Recommending dismissal of plaintiff’s claims for indirect infringement, Judge Burke first found that plaintiff failed to allege facts that would “plausibly suggest that a third party has directly infringed” the asserted patent-in-suit. Judge Burke explained that while “the Complaint does . . . make it clear who the general group of possible direct infringers are said to be,” it does not “adequately allege that any third party actually used the accused device.” Id. at 8-9. Next, Judge Burke noted that the “allegations are also defective because . . . even if the third party ‘customers and potential customers’ used the product[,] . . . the Complaint does not sufficiently articulate how this use of the product can be said to constitute infringement of at least claim 1 of the patent-in-suit.” Id. at 9-10.
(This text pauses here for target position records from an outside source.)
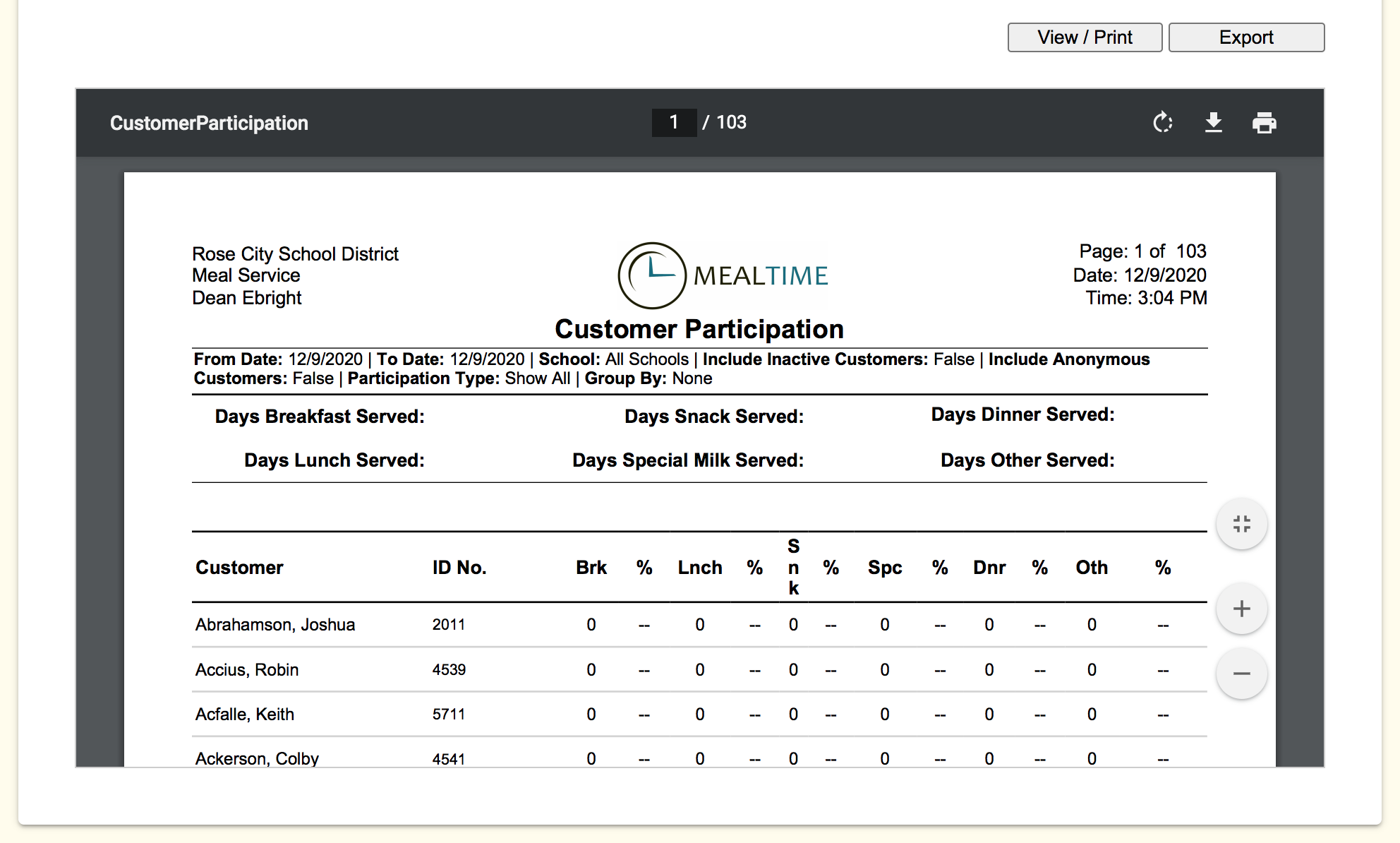This screenshot has width=1400, height=843.
Task: Click ID number 5711
Action: coord(449,715)
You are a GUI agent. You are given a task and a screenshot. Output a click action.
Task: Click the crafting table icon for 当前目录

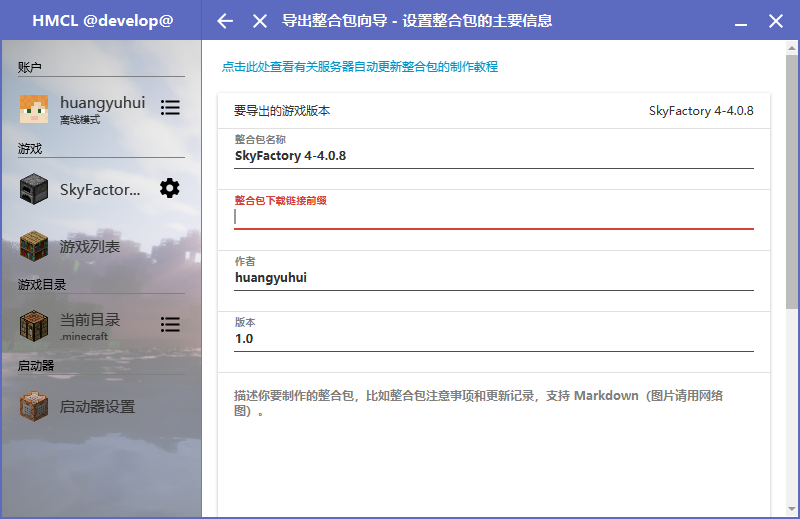[34, 325]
The U.S. Defendants further contended that the complaint “lacks plausible allegations that they had pre-suit knowledge” of the patent-in-suit (the “’919 patent”), and Judge Burke agreed. One of the Foreign Defendants–Elekta AB–had discussed the ’919 patent before the USPTO, which demonstrated its knowledge of the ’919 patent. Id. at 11-12. In addition, Elekta AB is related to the U.S. Defendants: “U.S. Defendant Elekta Holdings U.S. is a wholly-owned subsidiary of Elekta AB, and U.S. Defendant Elekta, Inc. is, in turn, a wholly-owned subsidiary of Elekta Holdings U.S.” Id. at 12. Nevertheless, as Judge Burke explained, “knowledge of a patent by a parent corporation is not necessarily imputed to [its] subsidiar[ies].” Id. at 12. While plaintiff also tried to argue that knowledge of the patent should be imputed to the U.S. Defendants based on their “close-knit relationship” with Elekta AB, Judge Burke was unpersuaded given that the facts supporting this argument were not alleged in the complaint. Id. at 13-15.